This script reads in the list of most frequent lemmas from DECOW and filters it for those that are most likely to be monomorphemic.
The tabular output is saved in `simplex_filtered1.csv`, and the output to be fed into SMOR is saved in `simplex_filtered2.tosmor`.

(The reason why SMOR can't be used exclusively is because it fails to recognise certain affixes.
But it's pretty good at compounds.)

In [1]:
import pandas as pd

In [2]:
freqlist = pd.read_csv('infiles/decow16bx.lp', sep='\t', names=['lemma', 'POS', 'freq'], keep_default_na=False)

# Only keep lemmata with frequency > 10000. (Impressionistically, there aren't many simplexes below that point at all.)
freqlist = freqlist[freqlist['freq'] > 10000]

In [3]:
# Filter for POSs that can possibly be monomorphemic (i.e., excluding stuff like finite verbs and various cliticised pronouns)
pos_to_keep = set(['NN', 'ADJA', 'ADJD', 'VVINF', 'ADV', 'PTKVZ', 'APPR', 
               'KOUS' , 'KON', 'APPO', 'PTKNEG', 'PWAV', 'PWS', 'PWAT', 
               'PRF', 'VMINF', 'PPOSS', 'APZR', 'PRELS', 'PRELAT', 'ART',
               'PTKANT', 'KOUI', 'VAINF', 'KOKOM', 'PTKZU'])
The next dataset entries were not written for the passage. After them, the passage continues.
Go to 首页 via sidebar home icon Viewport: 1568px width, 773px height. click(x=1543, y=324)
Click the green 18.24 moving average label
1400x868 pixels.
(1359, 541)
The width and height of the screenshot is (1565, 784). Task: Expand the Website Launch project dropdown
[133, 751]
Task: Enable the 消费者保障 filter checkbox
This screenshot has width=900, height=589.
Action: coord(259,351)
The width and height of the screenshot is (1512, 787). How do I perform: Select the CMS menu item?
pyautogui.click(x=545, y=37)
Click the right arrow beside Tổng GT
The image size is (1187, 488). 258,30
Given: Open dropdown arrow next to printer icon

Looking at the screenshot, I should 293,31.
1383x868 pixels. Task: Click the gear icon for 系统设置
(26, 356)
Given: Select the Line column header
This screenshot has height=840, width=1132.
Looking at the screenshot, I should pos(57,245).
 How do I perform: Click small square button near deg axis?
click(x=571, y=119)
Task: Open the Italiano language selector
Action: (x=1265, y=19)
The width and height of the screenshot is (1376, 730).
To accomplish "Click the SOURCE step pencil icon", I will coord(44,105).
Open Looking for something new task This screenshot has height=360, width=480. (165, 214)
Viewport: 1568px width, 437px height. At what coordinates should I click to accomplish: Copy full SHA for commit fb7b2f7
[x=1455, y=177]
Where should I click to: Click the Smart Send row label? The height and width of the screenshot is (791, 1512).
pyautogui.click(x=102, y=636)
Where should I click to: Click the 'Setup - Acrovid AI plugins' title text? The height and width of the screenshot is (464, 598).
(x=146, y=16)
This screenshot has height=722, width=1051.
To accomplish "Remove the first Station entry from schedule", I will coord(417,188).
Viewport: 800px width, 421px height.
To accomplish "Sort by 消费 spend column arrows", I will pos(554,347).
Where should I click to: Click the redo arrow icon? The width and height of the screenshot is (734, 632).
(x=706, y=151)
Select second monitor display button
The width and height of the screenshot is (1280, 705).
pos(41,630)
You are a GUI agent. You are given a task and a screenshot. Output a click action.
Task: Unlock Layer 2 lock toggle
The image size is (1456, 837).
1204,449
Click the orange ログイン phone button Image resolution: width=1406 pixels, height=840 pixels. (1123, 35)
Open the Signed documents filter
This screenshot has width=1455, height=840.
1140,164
freqlist = freqlist[ freqlist['POS'].isin(pos_to_keep) ]

In [4]:
print(len(freqlist))

31577


Remove words from the sample that contain particular affixes. 
The question of how strict these criteria should be is definitely very subjective, but I'm going for a high-precision, low-recall approach: I really want the things in my sample to be simplexes, and it's OK if there are some true simplexes that don't make it into my final sample.
Some of these suffixes are definitely not productive suffixes of German, but they appear a lot in loan words, so this is also a not-perfect-but-okay way to hone in on core German phonology.

In [5]:
verb_adj_adv_startswith = ['un', 'ge', 'ab', 'an', 'auf', 'aus', 'ein', 'mit', 'nach', 'weg', 'zu', 'be', 'ent', 'er', 'ver', 'zer',
                      'durch', 'um', 'über', 'unter', 'vor', 'hin', 'her', 'ur', 'ik', 'iv']
noun_startswith = [pfx.capitalize() for pfx in verb_adj_adv_startswith]
noun_endswith = ['ung', 'heit', 'keit', 'tum', 'nis', 'er', 'ion', 'in', 'schaft', 'ende', 'chen', 'tät', 'ist', 'ment',
                'ant', 'ar', 'är', 'äß', 'ik', 'um', 'ur', 'age',  'ei', 'erie', 'al']
adj_adv_endswith = ['isch', 'end', 'elnd', 'ernd', 'bar', 'lich', 'lichst', 'los', 'ional', 'voll', 'ell', 'iert', 'är', 'iv', 
                    'ig', 'os', 'ös', 'weise', 'er', 'el', 'frei', 'haft', 'al', 'wert', 'stens']

In [6]:
for pfx in verb_adj_adv_startswith:
    freqlist = freqlist[ ~((freqlist['POS'] == 'ADJA') & (freqlist['lemma'].str.startswith(pfx))) ]
    freqlist = freqlist[ ~((freqlist['POS'] == 'ADJD') & (freqlist['lemma'].str.startswith(pfx))) ]
    freqlist = freqlist[ ~((freqlist['POS'] == 'ADV') & (freqlist['lemma'].str.startswith(pfx))) ]
    freqlist = freqlist[ ~((freqlist['POS'] == 'VVINF') & (freqlist['lemma'].str.startswith(pfx))) ]
    
for pfx in noun_startswith:
    freqlist = freqlist[ ~((freqlist['POS'] == 'NN') & (freqlist['lemma'].str.startswith(pfx))) ]

for sfx in noun_endswith:
    freqlist = freqlist[ ~((freqlist['POS'] == 'NN') & (freqlist['lemma'].str.endswith(sfx))) ]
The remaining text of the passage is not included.